Yo tenía veintisiete años, un vestido negro prestado y las manos tan frías que apenas podía cerrar los dedos. Mi papá, Ernesto Valdés, se acomodó los lentes oscuros y me sonrió con esa misma sonrisa con la que, cuando era niña, me decía que llorar era “hacer drama para llamar la atención”.

“Ahí está tu herencia, Sofía”, dijo en voz alta, para que todos escucharan. “Una libretita vieja. Ni casa, ni terreno, ni dinero. Tu abuela siempre creyó que era protagonista de telenovela.”

Mi madrastra, Patricia, soltó una risita detrás de su velo negro.

“Pobrecita”, murmuró. “Todavía piensa que la abuela le dejó un tesoro escondido.”

Mi medio hermano, Diego, se acercó a mi oído.

“Si trae doscientos pesos, invitas los tacos.”

Algunos primos se rieron.

Yo no.

El licenciado Salgado, abogado de la familia, estaba pálido bajo la lluvia. Media hora antes había leído el testamento de mi abuela:

“A mi nieta Sofía Valdés Robles le dejo mi libreta de ahorro y todos los derechos vinculados a ella.”

Mi papá no recibió nada.

Por eso estaba furioso.

Mi abuela me crió desde que mi mamá, Lucía Robles, murió en un accidente en carretera cuando yo tenía cinco años. Ella me enseñó a estirar el mandado, a no firmar papeles sin leerlos y a mirar de frente a la gente que intentaba intimidarme.

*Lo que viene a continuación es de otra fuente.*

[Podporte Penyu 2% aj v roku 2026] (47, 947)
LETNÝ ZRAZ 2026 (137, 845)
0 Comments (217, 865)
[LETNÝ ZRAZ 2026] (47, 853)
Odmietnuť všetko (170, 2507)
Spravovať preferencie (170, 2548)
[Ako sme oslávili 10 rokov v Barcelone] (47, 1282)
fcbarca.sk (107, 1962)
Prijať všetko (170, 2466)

Una semana antes de morir, en su cama del Hospital General, me apretó la mano con sus dedos delgados y me susurró:

“Cuando se burlen, déjalos. Luego ve al banco.”

Yo no entendí.

Ahora, viendo la libreta sobre el ataúd, empecé a temblar.

Di un paso hacia la fosa.

Mi papá me agarró del brazo.

“Ni se te ocurra.”

Lo miré.

“Suéltame.”

“No hagas el ridículo frente a todos.”

“Eso ya lo hiciste tú por mí.”

El silencio pesó más que la lluvia.

Bajé con cuidado al borde lodoso de la tumba y recogí la libreta. Tenía tierra pegada en la portada. Olía a papel mojado y cementerio.

La apreté contra mi pecho.

“Era de ella”, dije. “Ahora es mía.”

Mi papá se acercó tanto que le olí el tequila en el aliento.

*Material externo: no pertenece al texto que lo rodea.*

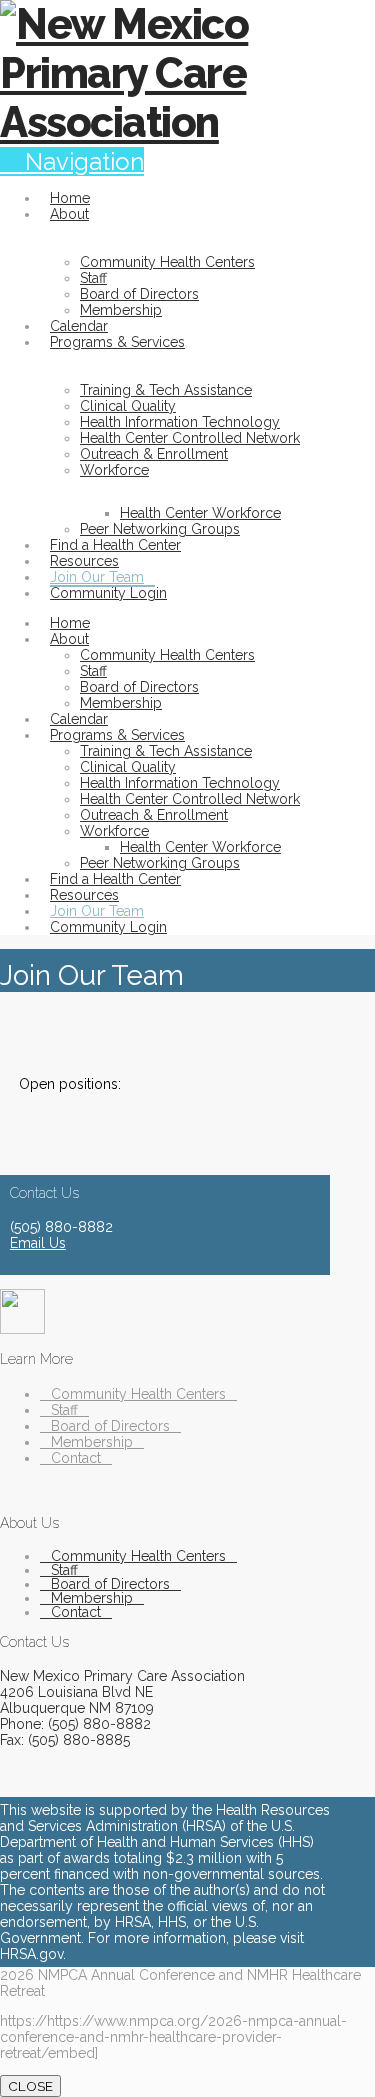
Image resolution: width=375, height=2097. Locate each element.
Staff (64, 1410)
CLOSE (30, 2086)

“Tu abuela ni pudo salvar su propia casa. ¿Crees que te iba a salvar a ti?”

Algo dentro de mí se enfrió.

O tal vez, por fin, se encendió.

Guardé la libreta en mi bolsa y caminé hacia la salida del panteón.

Diego me cerró el paso.

“¿A dónde vas?”

Miré más allá de la reja oxidada, hacia la avenida mojada.

“Al banco.”

Se rieron mientras me alejaba.

Mi papá se rió más fuerte que todos.

Pero el licenciado Salgado no se rió.

Me miró como si acabara de ver a alguien prender un cerillo junto a un tanque de gas.

Una hora después entré empapada a una sucursal de BBVA en el Centro Histórico de la Ciudad de México.

La cajera, una mujer de mediana edad llamada Teresa, abrió la libreta, leyó mi nombre completo y se quedó blanca.

Luego tomó el teléfono con la mano temblorosa.

“Llama a la policía”, le dijo a otro empleado. “Y cierren las puertas. La señorita no puede salir.”

Sentí que el piso se movía bajo mis pies.

No tenía idea de que mi vida estaba a punto de partirse en dos.